____ Materials provided

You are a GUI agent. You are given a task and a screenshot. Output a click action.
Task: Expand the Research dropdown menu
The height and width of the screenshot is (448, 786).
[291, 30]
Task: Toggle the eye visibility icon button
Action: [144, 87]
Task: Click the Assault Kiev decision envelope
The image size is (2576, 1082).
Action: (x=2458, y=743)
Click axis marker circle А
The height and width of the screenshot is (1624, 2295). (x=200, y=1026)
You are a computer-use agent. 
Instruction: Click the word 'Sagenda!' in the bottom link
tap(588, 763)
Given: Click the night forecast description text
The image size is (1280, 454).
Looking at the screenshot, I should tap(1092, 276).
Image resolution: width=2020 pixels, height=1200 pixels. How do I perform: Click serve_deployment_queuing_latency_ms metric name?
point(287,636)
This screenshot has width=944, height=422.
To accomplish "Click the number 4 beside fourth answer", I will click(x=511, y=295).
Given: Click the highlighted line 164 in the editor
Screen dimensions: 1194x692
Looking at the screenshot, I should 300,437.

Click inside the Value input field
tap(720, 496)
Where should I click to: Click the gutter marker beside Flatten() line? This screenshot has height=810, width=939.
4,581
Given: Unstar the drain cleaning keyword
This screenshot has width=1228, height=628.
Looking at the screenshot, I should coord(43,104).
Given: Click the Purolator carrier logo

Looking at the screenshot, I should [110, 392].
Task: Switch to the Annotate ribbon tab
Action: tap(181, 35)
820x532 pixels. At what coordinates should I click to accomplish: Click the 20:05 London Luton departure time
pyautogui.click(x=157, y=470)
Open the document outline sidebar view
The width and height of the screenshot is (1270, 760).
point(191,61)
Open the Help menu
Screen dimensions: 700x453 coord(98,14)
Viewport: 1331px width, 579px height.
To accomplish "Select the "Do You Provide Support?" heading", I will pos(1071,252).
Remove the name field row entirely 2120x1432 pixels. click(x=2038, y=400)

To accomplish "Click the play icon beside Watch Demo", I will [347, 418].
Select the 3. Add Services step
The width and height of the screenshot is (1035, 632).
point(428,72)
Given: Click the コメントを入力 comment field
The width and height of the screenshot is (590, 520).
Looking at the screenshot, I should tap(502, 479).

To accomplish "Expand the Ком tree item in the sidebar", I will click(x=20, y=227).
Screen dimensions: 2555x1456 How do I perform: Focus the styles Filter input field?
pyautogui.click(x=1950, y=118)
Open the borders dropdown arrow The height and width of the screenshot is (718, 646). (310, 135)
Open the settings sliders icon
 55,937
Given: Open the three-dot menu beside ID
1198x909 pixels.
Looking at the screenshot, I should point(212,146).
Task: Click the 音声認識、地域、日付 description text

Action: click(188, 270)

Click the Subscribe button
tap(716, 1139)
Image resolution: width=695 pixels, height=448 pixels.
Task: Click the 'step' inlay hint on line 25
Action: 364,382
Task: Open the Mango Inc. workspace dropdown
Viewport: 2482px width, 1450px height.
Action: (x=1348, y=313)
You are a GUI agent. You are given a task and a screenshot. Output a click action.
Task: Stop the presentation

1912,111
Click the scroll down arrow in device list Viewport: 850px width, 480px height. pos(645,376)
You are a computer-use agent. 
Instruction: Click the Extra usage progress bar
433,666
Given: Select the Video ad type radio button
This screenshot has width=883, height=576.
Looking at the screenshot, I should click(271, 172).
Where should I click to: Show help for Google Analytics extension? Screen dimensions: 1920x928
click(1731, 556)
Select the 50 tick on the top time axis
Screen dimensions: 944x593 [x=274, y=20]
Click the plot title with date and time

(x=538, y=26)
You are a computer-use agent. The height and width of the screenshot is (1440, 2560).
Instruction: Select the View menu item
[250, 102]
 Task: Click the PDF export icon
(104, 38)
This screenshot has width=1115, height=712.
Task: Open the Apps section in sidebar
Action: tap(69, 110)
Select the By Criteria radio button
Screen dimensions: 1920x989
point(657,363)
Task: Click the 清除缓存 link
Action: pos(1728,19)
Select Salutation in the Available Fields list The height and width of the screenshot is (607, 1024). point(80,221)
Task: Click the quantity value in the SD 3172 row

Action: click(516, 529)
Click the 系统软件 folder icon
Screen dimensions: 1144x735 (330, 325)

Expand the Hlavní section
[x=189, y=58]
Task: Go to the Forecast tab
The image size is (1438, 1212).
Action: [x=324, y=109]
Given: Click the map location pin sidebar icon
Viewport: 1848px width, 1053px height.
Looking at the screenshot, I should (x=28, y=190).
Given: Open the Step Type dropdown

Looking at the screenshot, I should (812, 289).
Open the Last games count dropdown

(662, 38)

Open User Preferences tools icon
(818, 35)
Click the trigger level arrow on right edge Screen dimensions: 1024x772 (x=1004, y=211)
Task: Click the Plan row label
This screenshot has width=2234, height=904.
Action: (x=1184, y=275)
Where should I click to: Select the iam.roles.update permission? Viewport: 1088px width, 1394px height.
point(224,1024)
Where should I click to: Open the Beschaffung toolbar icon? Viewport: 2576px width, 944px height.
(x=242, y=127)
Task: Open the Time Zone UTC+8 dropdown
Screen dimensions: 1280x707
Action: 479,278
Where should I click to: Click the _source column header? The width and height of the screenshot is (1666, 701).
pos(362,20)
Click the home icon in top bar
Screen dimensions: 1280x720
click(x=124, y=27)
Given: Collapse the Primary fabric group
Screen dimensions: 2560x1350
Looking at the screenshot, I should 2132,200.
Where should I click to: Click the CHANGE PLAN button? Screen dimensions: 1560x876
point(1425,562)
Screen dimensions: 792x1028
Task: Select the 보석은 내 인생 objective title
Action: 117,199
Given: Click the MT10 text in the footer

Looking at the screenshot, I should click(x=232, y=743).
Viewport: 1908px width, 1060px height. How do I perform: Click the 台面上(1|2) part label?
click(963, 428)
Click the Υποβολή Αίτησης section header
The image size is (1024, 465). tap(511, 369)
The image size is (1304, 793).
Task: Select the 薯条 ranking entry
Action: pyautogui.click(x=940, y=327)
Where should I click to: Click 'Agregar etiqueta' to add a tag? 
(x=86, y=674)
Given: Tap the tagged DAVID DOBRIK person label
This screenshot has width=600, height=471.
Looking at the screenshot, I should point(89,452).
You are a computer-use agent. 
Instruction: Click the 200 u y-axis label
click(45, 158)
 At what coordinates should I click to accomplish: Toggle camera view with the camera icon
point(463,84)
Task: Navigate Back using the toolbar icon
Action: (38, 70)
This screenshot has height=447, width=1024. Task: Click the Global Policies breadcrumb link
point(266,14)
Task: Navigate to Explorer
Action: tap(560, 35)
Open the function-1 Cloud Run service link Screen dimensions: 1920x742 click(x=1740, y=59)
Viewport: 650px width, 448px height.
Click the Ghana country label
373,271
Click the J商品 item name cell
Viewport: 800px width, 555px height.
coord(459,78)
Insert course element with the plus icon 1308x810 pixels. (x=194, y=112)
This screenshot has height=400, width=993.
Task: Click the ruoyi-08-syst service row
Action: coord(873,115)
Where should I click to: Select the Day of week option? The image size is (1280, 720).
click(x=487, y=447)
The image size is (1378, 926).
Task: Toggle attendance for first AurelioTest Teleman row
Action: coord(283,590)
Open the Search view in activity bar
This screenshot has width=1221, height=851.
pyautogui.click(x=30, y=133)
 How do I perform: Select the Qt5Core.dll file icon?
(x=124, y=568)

________

-- Short problem --
Render the stretch of entries from the line containing "Given: Collapse the Primary fabric group" through the line containing "Looking at the screenshot, I should click(x=232, y=743)." as a Markdown table with columns Index and Text. Number each row and omit blank lines.

-- Task answer --
| Index | Text |
|---|---|
| 1 | Given: Collapse the Primary fabric group |
| 2 | Screen dimensions: 2560x1350 |
| 3 | Looking at the screenshot, I should 2132,200. |
| 4 | Where should I click to: Click the CHANGE PLAN button? Screen dimensions: 1560x876 |
| 5 | point(1425,562) |
| 6 | Screen dimensions: 792x1028 |
| 7 | Task: Select the 보석은 내 인생 objective title |
| 8 | Action: 117,199 |
| 9 | Given: Click the MT10 text in the footer |
| 10 | Looking at the screenshot, I should click(x=232, y=743). |